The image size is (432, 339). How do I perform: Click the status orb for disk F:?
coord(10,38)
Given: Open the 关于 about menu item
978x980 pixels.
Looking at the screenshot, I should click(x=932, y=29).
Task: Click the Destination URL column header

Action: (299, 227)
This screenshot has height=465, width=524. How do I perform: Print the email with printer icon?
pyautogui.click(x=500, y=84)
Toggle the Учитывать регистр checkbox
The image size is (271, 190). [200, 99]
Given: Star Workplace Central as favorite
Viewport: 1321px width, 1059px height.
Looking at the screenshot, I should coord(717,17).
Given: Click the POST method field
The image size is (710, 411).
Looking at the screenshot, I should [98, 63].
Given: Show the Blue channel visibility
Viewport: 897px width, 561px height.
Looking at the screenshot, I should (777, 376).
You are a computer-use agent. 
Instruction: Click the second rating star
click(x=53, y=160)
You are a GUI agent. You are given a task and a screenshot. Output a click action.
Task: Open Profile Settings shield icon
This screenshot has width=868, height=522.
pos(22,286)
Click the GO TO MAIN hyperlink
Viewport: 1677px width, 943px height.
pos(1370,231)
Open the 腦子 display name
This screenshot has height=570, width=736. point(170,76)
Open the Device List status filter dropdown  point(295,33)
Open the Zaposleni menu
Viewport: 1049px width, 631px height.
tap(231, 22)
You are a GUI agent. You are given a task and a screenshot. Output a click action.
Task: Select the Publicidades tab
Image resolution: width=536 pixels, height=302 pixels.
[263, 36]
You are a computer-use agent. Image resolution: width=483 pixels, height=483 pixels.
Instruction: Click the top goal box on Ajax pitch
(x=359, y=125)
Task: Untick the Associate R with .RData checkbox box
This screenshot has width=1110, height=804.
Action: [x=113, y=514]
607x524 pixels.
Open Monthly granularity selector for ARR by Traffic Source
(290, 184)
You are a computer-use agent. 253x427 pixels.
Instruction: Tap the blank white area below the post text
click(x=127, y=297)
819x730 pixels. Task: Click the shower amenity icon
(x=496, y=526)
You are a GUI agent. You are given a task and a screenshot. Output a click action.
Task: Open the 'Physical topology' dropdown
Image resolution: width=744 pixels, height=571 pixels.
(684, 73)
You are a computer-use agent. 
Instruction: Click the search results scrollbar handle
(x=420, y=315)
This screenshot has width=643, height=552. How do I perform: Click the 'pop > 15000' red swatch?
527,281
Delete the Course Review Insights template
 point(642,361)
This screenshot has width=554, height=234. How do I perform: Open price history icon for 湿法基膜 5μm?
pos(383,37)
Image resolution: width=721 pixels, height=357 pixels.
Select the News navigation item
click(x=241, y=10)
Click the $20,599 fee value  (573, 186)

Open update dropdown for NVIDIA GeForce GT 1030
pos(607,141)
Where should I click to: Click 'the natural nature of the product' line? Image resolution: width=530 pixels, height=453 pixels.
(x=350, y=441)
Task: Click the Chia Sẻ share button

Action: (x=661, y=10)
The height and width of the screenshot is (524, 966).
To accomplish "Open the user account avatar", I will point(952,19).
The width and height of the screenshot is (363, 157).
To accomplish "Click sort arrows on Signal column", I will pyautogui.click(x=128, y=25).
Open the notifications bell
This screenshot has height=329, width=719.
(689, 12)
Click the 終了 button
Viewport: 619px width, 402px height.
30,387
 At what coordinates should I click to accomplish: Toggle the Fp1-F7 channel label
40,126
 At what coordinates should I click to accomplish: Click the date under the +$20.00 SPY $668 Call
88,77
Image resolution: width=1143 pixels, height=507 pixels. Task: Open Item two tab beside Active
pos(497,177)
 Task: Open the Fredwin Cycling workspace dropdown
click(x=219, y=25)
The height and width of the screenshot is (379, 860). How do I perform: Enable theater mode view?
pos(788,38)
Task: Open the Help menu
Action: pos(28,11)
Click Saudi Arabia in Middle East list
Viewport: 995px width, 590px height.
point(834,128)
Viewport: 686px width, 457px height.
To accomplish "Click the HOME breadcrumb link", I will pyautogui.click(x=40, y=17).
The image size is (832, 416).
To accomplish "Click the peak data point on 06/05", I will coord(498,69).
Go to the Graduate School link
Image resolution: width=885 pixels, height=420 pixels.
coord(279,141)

Problem to work on -
Recast all of the material above as a Markdown table with two columns, Row and Line. Put a row number in the first column and one line in the second, and leave out blank lines.

Exercise output -
| Row | Line |
|---|---|
| 1 | The image size is (432, 339). How do I perform: Click the status orb for disk F:? |
| 2 | coord(10,38) |
| 3 | Given: Open the 关于 about menu item |
| 4 | 978x980 pixels. |
| 5 | Looking at the screenshot, I should click(x=932, y=29). |
| 6 | Task: Click the Destination URL column header |
| 7 | Action: (299, 227) |
| 8 | This screenshot has height=465, width=524. How do I perform: Print the email with printer icon? |
| 9 | pyautogui.click(x=500, y=84) |
| 10 | Toggle the Учитывать регистр checkbox |
| 11 | The image size is (271, 190). [200, 99] |
| 12 | Given: Star Workplace Central as favorite |
| 13 | Viewport: 1321px width, 1059px height. |
| 14 | Looking at the screenshot, I should coord(717,17). |
| 15 | Given: Click the POST method field |
| 16 | The image size is (710, 411). |
| 17 | Looking at the screenshot, I should [98, 63]. |
| 18 | Given: Show the Blue channel visibility |
| 19 | Viewport: 897px width, 561px height. |
| 20 | Looking at the screenshot, I should (777, 376). |
| 21 | You are a computer-use agent.  |
| 22 | Instruction: Click the second rating star |
| 23 | click(x=53, y=160) |
| 24 | You are a GUI agent. You are given a task and a screenshot. Output a click action. |
| 25 | Task: Open Profile Settings shield icon |
| 26 | This screenshot has width=868, height=522. |
| 27 | pos(22,286) |
| 28 | Click the GO TO MAIN hyperlink |
| 29 | Viewport: 1677px width, 943px height. |
| 30 | pos(1370,231) |
| 31 | Open the 腦子 display name |
| 32 | This screenshot has height=570, width=736. point(170,76) |
| 33 | Open the Device List status filter dropdown  point(295,33) |
| 34 | Open the Zaposleni menu |
| 35 | Viewport: 1049px width, 631px height. |
| 36 | tap(231, 22) |
| 37 | You are a GUI agent. You are given a task and a screenshot. Output a click action. |
| 38 | Task: Select the Publicidades tab |
| 39 | Image resolution: width=536 pixels, height=302 pixels. |
| 40 | [263, 36] |
| 41 | You are a computer-use agent. Image resolution: width=483 pixels, height=483 pixels. |
| 42 | Instruction: Click the top goal box on Ajax pitch |
| 43 | (x=359, y=125) |
| 44 | Task: Untick the Associate R with .RData checkbox box |
| 45 | This screenshot has width=1110, height=804. |
| 46 | Action: [x=113, y=514] |
| 47 | 607x524 pixels. |
| 48 | Open Monthly granularity selector for ARR by Traffic Source |
| 49 | (290, 184) |
| 50 | You are a computer-use agent. 253x427 pixels. |
| 51 | Instruction: Tap the blank white area below the post text |
| 52 | click(x=127, y=297) |
| 53 | 819x730 pixels. Task: Click the shower amenity icon |
| 54 | (x=496, y=526) |
| 55 | You are a GUI agent. You are given a task and a screenshot. Output a click action. |
| 56 | Task: Open the 'Physical topology' dropdown |
| 57 | Image resolution: width=744 pixels, height=571 pixels. |
| 58 | (684, 73) |
| 59 | You are a computer-use agent.  |
| 60 | Instruction: Click the search results scrollbar handle |
| 61 | (x=420, y=315) |
| 62 | This screenshot has width=643, height=552. How do I perform: Click the 'pop > 15000' red swatch? |
| 63 | 527,281 |
| 64 | Delete the Course Review Insights template |
| 65 |  point(642,361) |
| 66 | This screenshot has width=554, height=234. How do I perform: Open price history icon for 湿法基膜 5μm? |
| 67 | pos(383,37) |
| 68 | Image resolution: width=721 pixels, height=357 pixels. |
| 69 | Select the News navigation item |
| 70 | click(x=241, y=10) |
| 71 | Click the $20,599 fee value  (573, 186) |
| 72 | Open update dropdown for NVIDIA GeForce GT 1030 |
| 73 | pos(607,141) |
| 74 | Where should I click to: Click 'the natural nature of the product' line? Image resolution: width=530 pixels, height=453 pixels. |
| 75 | (x=350, y=441) |
| 76 | Task: Click the Chia Sẻ share button |
| 77 | Action: (x=661, y=10) |
| 78 | The height and width of the screenshot is (524, 966). |
| 79 | To accomplish "Open the user account avatar", I will point(952,19). |
| 80 | The width and height of the screenshot is (363, 157). |
| 81 | To accomplish "Click sort arrows on Signal column", I will pyautogui.click(x=128, y=25). |
| 82 | Open the notifications bell |
| 83 | This screenshot has height=329, width=719. |
| 84 | (689, 12) |
| 85 | Click the 終了 button |
| 86 | Viewport: 619px width, 402px height. |
| 87 | 30,387 |
| 88 |  At what coordinates should I click to accomplish: Toggle the Fp1-F7 channel label |
| 89 | 40,126 |
| 90 |  At what coordinates should I click to accomplish: Click the date under the +$20.00 SPY $668 Call |
| 91 | 88,77 |
| 92 | Image resolution: width=1143 pixels, height=507 pixels. Task: Open Item two tab beside Active |
| 93 | pos(497,177) |
| 94 |  Task: Open the Fredwin Cycling workspace dropdown |
| 95 | click(x=219, y=25) |
| 96 | The height and width of the screenshot is (379, 860). How do I perform: Enable theater mode view? |
| 97 | pos(788,38) |
| 98 | Task: Open the Help menu |
| 99 | Action: pos(28,11) |
| 100 | Click Saudi Arabia in Middle East list |
| 101 | Viewport: 995px width, 590px height. |
| 102 | point(834,128) |
| 103 | Viewport: 686px width, 457px height. |
| 104 | To accomplish "Click the HOME breadcrumb link", I will pyautogui.click(x=40, y=17). |
| 105 | The image size is (832, 416). |
| 106 | To accomplish "Click the peak data point on 06/05", I will coord(498,69). |
| 107 | Go to the Graduate School link |
| 108 | Image resolution: width=885 pixels, height=420 pixels. |
| 109 | coord(279,141) |